Please copy, exactly as written, the span from the first line below to the line that contains "люди потом пишут", including both, and skip the pictures.
* * *
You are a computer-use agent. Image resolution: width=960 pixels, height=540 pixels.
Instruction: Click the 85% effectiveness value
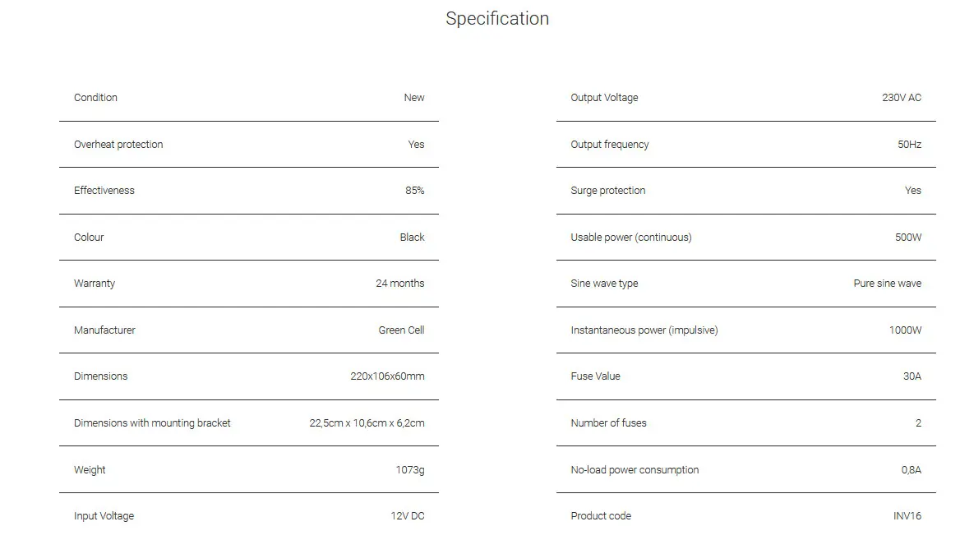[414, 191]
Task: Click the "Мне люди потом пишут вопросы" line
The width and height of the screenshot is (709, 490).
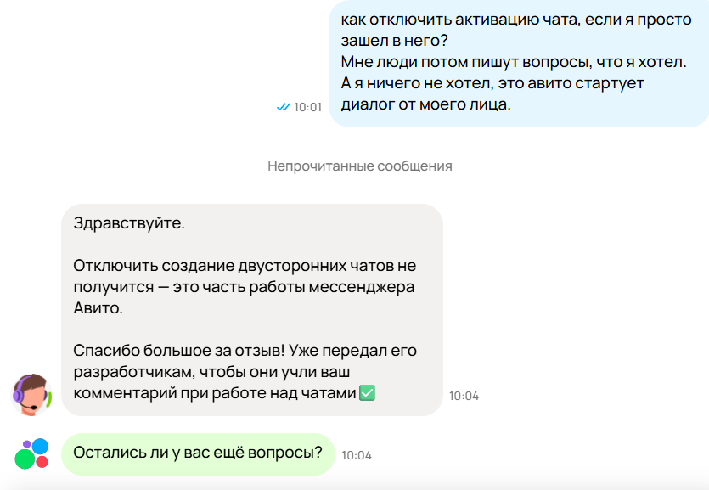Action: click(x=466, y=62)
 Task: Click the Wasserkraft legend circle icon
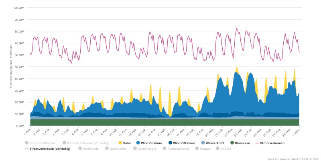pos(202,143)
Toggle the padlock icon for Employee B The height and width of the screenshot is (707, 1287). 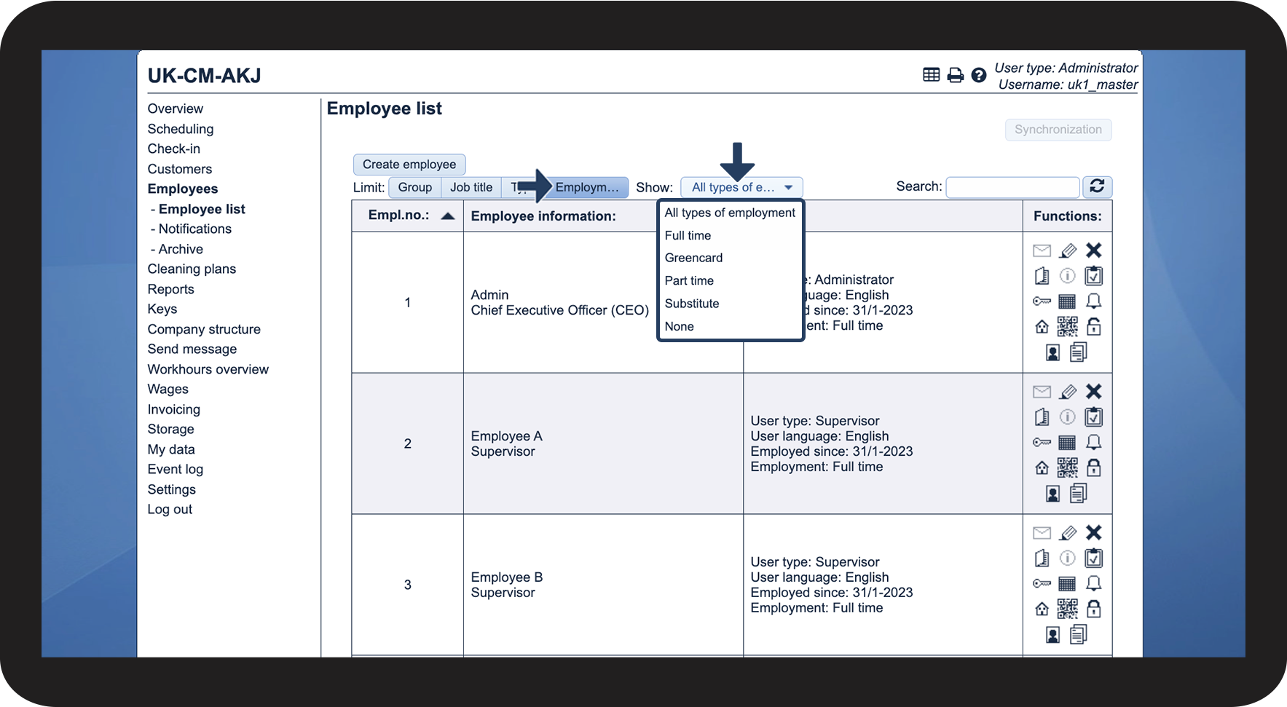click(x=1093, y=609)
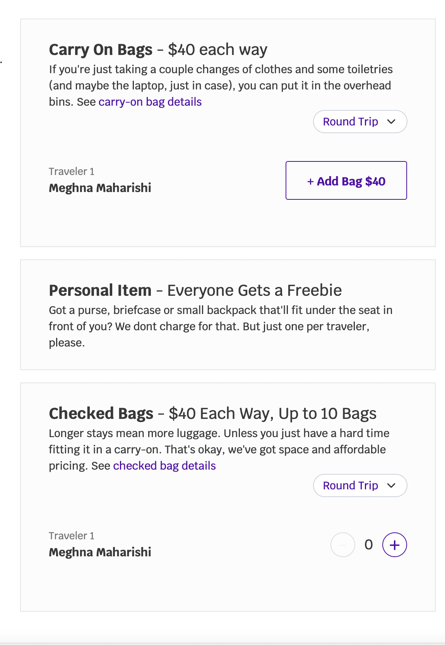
* * *
→ Exercise response:
You are a computer-use agent. Image resolution: width=960 pixels, height=540 pixels.
Instruction: Click the 85% effectiveness value
[414, 191]
Task: Click the "Мне люди потом пишут вопросы" line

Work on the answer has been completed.